LEGISLATIVE BUDGET BOARD
Austin, Texas
FISCAL NOTE
75th Regular Session
May 6, 1997
TO: Honorable Fred Hill, Chair IN RE: Senate Bill No. 657, Committee Report 2nd House, as amended
Committee on Urban Affairs By: Barrientos
House
Austin, Texas
FROM: John Keel, Director
In response to your request for a Fiscal Note on SB657 ( Relating
to the creation of intermunicipal commuter rail districts; authorizing
a tax; granting the authority to issue bonds and power of eminent
domain.) this office has detemined the following:
Biennial Net Impact to General Revenue Funds by SB657-Committee Report 2nd House, as amended
No significant fiscal implication to the State is anticipated.

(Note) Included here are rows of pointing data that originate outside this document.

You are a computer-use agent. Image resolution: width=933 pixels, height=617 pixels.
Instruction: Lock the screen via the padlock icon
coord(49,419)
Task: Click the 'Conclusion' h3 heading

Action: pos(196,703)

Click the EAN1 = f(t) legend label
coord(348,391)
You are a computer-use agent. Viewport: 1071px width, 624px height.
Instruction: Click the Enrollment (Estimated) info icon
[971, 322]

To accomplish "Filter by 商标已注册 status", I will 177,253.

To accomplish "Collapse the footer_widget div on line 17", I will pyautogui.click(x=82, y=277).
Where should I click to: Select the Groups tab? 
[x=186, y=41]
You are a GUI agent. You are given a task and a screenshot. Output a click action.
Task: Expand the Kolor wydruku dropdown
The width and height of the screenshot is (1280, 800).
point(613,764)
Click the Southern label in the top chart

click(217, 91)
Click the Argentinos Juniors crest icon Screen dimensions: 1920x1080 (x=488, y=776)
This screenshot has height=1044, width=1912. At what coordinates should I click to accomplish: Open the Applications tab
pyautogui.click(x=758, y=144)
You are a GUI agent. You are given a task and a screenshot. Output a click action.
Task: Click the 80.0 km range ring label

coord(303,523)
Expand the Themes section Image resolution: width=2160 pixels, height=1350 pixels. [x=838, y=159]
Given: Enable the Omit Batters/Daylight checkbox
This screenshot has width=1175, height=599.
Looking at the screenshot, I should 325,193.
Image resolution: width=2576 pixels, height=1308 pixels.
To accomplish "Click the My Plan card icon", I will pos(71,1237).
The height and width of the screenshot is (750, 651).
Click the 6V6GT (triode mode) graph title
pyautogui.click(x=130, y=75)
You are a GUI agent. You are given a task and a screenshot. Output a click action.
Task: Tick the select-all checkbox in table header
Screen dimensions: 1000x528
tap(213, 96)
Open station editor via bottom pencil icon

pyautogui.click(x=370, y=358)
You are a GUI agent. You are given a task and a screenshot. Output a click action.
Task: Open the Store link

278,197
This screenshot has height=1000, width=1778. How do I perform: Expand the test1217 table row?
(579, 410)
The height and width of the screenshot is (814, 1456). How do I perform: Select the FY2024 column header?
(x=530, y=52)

This bill would allow a commuter rail district to be created
between Austin and San Antonio. Any county adjacent to either
Bexar or Travis Counties would be eligible to join the district,
as well as any municipalities with populations over 18,000 located
within such eligible counties. A board would be appointed to
manage and operate the district, and the district would have
the authority to issue bonds and collect user fees.
There
could be some cost to municipalities and counties which opt
to join a commuter rail district. Those costs would be dependent
on preliminary studies, negotiations, and acquisitions required
to create the district. Once a district is created, a local
government could incur costs associated with the financing of
transportation infrastructure constructed within the territory
of the local government, if the local government agrees to such
expenses.
There could be a nominal loss in property tax revenues
to local governments which levy property taxes as a result of
this bill's passage, since property acquired by such districts
would be exempt from such taxes. A local government, other
than a school district, could agree to forego up to 30 percent
of increased ad valorem tax collections that are attributable
to increased value of property resulting from an infrastructure
project. Such revenues would be transferred to the commuter
rail district, but would be designated for use within the territory
of the local government.
A local government could be required
to forego local sales and use taxes generated from items sold
on district property, since such taxes would be remitted by
the Comptroller to the district. However, no existing sales
and use tax revenues are anticipated to be affected.